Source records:
---*---

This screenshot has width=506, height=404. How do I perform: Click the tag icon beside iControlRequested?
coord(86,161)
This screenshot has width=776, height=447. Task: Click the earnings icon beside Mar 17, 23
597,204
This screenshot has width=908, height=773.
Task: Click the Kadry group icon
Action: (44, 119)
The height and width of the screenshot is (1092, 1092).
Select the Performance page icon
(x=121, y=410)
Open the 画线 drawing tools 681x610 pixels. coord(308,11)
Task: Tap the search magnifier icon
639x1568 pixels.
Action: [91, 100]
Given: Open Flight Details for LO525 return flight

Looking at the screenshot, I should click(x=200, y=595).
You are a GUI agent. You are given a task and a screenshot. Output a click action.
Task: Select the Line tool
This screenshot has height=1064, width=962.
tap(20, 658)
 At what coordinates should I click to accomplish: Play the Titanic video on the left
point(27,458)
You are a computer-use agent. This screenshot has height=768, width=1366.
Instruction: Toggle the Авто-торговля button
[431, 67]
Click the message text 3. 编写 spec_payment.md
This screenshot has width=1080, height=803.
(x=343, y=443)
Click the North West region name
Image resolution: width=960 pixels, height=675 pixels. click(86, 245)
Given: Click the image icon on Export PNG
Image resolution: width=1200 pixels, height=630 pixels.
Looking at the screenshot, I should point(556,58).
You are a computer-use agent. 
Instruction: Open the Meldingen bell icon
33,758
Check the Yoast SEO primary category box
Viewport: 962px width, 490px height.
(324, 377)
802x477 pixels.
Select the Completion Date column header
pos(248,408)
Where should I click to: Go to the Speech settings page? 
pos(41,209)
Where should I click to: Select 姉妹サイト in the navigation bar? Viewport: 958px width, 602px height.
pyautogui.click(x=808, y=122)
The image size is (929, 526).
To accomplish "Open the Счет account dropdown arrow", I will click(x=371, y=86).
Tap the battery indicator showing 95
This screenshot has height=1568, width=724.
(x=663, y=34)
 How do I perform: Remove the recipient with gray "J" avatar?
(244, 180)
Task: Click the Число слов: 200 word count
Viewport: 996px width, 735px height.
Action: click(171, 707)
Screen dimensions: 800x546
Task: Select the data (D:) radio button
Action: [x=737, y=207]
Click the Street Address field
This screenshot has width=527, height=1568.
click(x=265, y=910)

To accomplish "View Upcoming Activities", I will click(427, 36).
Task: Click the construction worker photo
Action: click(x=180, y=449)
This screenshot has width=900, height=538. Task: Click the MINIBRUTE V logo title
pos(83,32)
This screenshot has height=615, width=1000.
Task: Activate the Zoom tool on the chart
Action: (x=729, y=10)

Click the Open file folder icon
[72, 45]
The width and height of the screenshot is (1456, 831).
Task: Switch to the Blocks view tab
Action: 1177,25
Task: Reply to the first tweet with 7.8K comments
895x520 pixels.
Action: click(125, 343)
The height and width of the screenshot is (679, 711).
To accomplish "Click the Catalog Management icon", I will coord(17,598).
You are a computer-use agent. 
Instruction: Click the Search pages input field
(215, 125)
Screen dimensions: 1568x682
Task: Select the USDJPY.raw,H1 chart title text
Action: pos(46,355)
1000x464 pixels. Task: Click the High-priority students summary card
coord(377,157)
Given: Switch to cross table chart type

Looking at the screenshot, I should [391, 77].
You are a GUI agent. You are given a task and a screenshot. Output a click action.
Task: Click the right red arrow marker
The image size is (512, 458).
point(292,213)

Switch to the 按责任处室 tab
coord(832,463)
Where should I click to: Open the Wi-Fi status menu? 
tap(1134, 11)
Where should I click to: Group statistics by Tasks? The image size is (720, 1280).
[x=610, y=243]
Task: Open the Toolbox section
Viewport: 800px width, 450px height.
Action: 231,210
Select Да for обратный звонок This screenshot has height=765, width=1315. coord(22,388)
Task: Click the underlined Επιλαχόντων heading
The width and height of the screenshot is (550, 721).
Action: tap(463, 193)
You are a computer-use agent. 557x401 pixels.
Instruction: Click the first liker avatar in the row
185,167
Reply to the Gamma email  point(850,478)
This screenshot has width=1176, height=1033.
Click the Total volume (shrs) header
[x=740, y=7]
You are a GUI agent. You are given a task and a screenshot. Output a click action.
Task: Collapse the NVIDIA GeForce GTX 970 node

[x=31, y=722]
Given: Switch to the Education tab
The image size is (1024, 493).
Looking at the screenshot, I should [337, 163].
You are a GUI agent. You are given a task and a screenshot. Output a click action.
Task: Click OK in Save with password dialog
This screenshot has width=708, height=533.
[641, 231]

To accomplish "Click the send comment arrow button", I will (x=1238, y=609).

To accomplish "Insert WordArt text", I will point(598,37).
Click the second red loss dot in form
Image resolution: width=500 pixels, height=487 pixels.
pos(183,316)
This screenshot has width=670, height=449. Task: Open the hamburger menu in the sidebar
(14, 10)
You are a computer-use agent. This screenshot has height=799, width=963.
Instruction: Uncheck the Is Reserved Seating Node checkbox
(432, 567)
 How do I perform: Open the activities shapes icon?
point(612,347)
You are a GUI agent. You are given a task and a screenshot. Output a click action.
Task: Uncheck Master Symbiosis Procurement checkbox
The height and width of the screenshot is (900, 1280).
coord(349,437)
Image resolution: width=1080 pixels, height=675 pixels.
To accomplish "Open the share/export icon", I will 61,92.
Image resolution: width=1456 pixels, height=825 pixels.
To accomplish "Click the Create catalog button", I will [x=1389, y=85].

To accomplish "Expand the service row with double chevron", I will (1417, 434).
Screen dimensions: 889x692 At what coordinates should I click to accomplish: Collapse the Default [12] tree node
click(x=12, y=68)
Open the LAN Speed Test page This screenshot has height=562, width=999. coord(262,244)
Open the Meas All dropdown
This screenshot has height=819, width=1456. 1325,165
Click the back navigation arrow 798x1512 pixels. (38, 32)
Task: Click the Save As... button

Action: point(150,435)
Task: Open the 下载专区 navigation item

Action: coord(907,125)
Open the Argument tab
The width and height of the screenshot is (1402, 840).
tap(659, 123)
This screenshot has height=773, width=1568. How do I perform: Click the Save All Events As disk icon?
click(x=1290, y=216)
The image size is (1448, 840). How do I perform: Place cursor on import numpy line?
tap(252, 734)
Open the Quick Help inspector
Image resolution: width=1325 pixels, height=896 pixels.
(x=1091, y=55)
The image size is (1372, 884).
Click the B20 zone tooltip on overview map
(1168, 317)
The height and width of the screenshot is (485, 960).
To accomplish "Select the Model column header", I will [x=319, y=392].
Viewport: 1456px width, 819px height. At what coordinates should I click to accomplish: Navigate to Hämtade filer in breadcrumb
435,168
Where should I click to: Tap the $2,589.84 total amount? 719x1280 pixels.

---*---

YOUR INSTRUCTIONS:
Give the number of lines in the items that contain the string "will". Case counts. Reply with the number only.

SOLUTION TO THIS TASK:
9